◆ SHORT TASK:
Rewrite the stretch of the guitar forum thread from "That is some" through "lines particularly bad?", putting "upper horn" in place of "lower horn".

◆ SOURCE DOCUMENT:
__________

Tempting for that Hadean EB-9705 NM. Im mean just to have one around to lay tracks with if needed.


----------



## Nile (Dec 10, 2012)

HeHasTheJazzHands said:


>



That is some damn sex for the money. Bare wood and its all nicely rounded off to compliment the body style. That lower horn I also really like.


----------



## Nile (Dec 10, 2012)

BucketheadRules said:


> I know Rondo is hit and miss generally, but are the cheaper lines particularly bad?



If it is anything like the SX line, all it needs is some replacement hardware/electronics and some fretwork and they were good to go. But these are more comparable to the Douglas line, I mean the superstrat even has the old Spad wiring diagram on the page. They typically had slightly less hit or miss fretwork and they didn't have monstrous neck sizes like I heard about on the SX strats.


----------



## Konfyouzd (Dec 10, 2012)

I'm imagining the worst thing about that fretless guitar is probably gonna be the sustain... And I dunno about anyone else, but I feel like a trem on a fretless could be fun... I'd still wanna whammy harmonics from time to time, I'm sure...

__________

◆ GIVEN DATA:
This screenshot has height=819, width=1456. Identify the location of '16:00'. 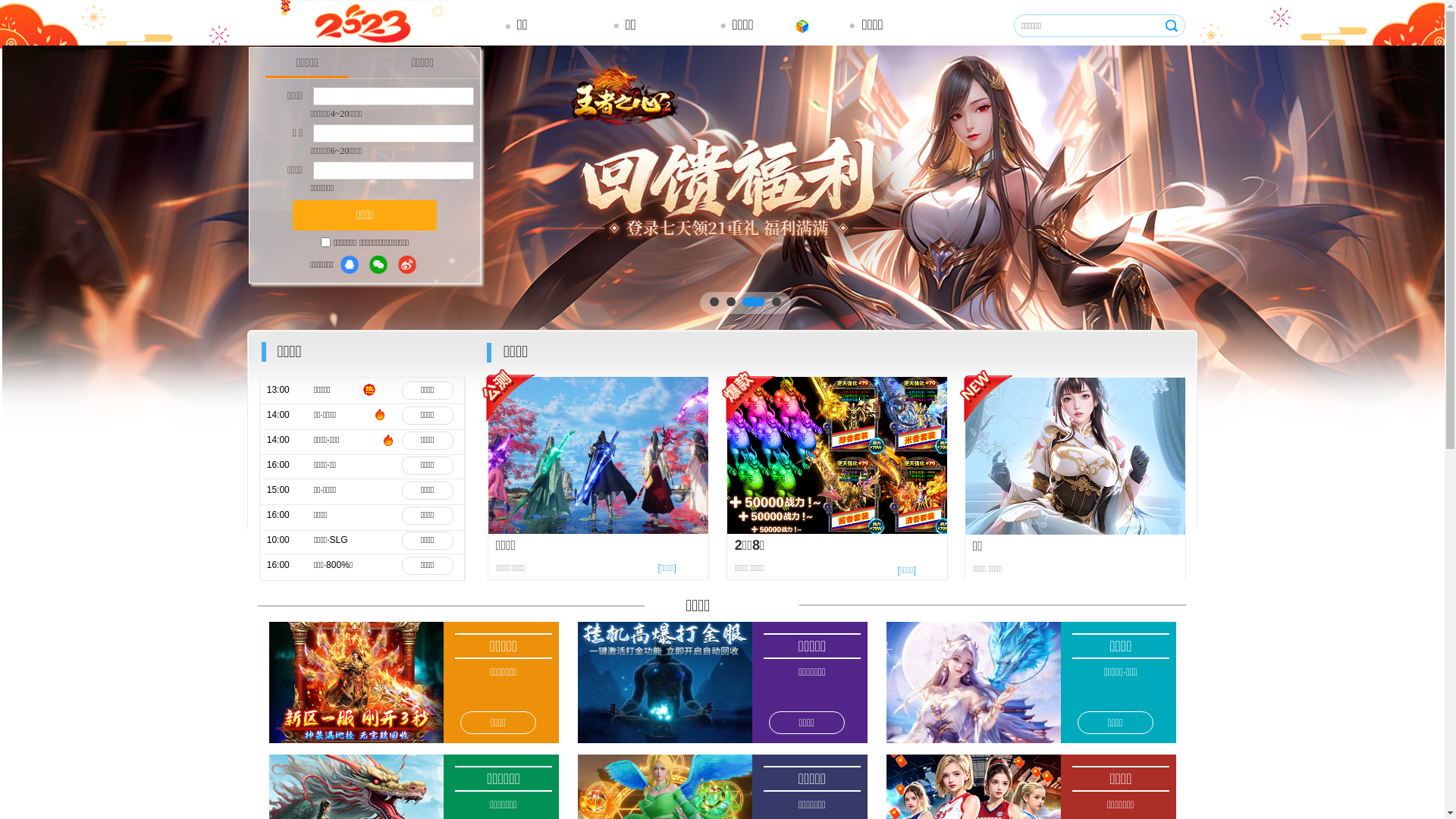
(266, 565). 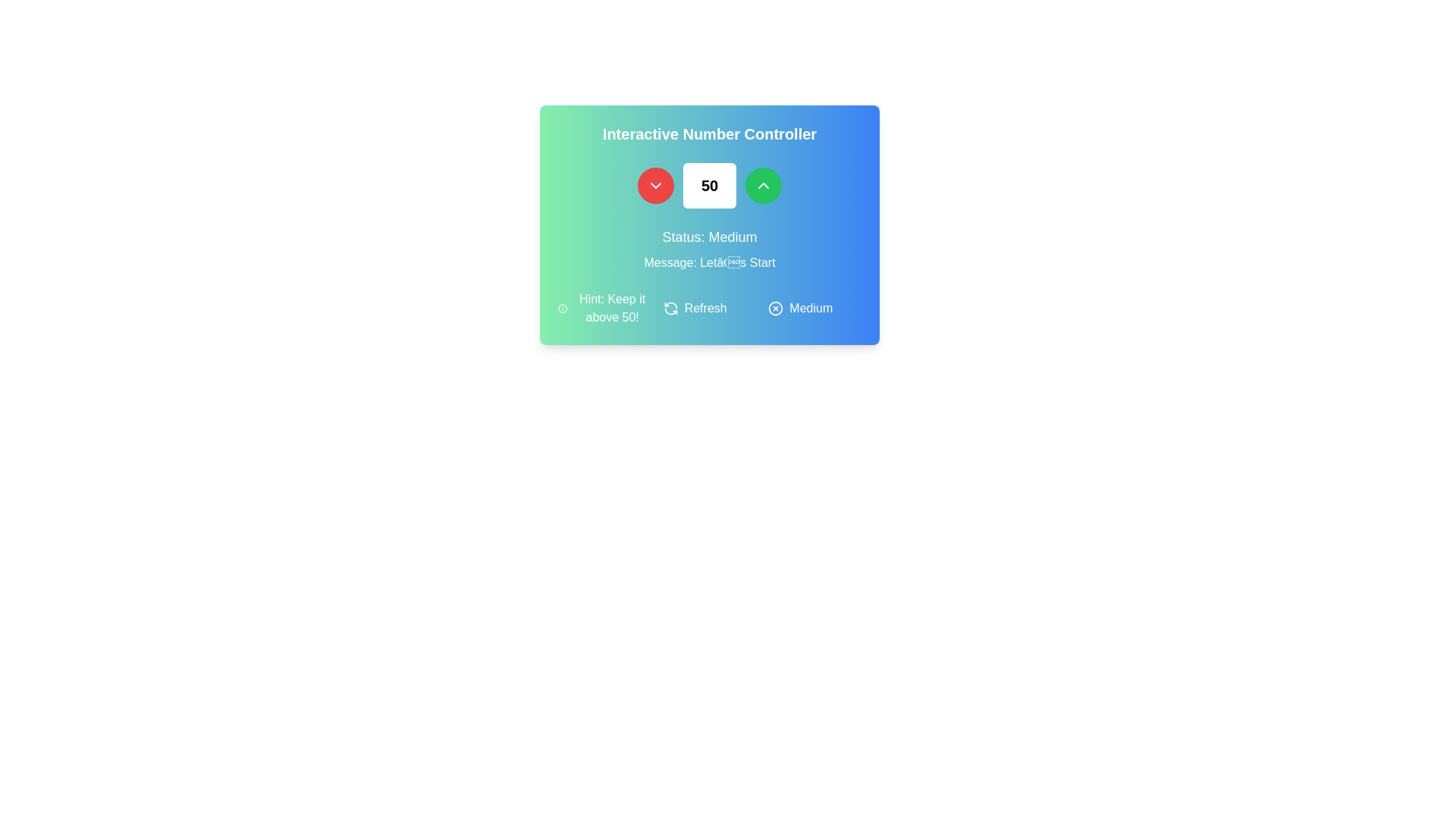 I want to click on the green circular button with a white upward-facing chevron icon, so click(x=764, y=185).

__________

◆ FINAL RESULT:
That is some damn sex for the money. Bare wood and its all nicely rounded off to compliment the body style. That upper horn I also really like.


----------



## Nile (Dec 10, 2012)

BucketheadRules said:


> I know Rondo is hit and miss generally, but are the cheaper lines particularly bad?